From the entries that follow, gather each line holding the word "agent".

= Beginning of Section =

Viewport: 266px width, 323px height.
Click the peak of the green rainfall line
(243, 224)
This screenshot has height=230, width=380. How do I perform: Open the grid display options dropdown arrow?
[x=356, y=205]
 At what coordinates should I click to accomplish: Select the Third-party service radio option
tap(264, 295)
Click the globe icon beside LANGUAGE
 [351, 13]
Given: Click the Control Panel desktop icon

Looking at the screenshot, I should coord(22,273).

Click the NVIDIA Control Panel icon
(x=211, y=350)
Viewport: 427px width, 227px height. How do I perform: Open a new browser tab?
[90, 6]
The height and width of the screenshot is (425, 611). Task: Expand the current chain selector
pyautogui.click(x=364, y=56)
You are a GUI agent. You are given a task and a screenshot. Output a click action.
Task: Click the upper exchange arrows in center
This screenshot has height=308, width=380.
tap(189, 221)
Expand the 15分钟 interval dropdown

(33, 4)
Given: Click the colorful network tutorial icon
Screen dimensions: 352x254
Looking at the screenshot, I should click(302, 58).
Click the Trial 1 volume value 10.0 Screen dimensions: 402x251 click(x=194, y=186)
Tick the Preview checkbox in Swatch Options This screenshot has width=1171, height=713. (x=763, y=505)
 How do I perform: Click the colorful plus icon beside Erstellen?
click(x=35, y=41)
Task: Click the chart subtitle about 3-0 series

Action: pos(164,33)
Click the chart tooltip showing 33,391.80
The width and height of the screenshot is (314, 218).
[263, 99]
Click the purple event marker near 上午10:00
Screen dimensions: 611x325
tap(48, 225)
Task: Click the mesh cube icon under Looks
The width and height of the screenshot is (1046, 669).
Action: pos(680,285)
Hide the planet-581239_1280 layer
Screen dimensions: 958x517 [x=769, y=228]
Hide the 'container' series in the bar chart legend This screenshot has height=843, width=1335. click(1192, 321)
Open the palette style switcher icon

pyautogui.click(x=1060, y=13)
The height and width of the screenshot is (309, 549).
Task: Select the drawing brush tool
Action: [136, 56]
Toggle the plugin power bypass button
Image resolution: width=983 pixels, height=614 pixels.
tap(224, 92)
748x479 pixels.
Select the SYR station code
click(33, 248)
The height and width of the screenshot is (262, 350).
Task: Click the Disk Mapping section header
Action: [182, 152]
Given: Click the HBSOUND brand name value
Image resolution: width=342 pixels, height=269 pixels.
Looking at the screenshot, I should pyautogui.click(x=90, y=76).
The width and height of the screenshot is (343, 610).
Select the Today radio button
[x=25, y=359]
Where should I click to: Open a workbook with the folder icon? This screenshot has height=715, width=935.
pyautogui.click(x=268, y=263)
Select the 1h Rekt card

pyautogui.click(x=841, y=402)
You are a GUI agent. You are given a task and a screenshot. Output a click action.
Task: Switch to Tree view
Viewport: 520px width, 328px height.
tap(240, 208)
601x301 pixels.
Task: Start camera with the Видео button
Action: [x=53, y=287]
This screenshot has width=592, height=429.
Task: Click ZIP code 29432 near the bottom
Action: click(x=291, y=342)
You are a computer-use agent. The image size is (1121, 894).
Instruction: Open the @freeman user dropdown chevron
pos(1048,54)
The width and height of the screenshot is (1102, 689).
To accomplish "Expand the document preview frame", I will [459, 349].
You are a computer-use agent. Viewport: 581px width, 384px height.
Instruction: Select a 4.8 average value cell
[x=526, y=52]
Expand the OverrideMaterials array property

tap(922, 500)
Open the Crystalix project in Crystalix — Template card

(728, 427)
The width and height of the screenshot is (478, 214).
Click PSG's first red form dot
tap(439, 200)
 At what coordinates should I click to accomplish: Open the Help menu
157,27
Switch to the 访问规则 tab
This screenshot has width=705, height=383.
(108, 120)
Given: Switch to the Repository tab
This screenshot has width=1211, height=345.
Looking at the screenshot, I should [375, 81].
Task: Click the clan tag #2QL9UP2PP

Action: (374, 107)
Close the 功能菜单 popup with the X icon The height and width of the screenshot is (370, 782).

= End of Section =

## Reply
You are a GUI agent. You are given a task and a screenshot. Output a click action.
You are a GUI agent. You are given a task and a screenshot. Output a click action.
You are a computer-use agent. The image size is (1121, 894).
You are a computer-use agent. Viewport: 581px width, 384px height.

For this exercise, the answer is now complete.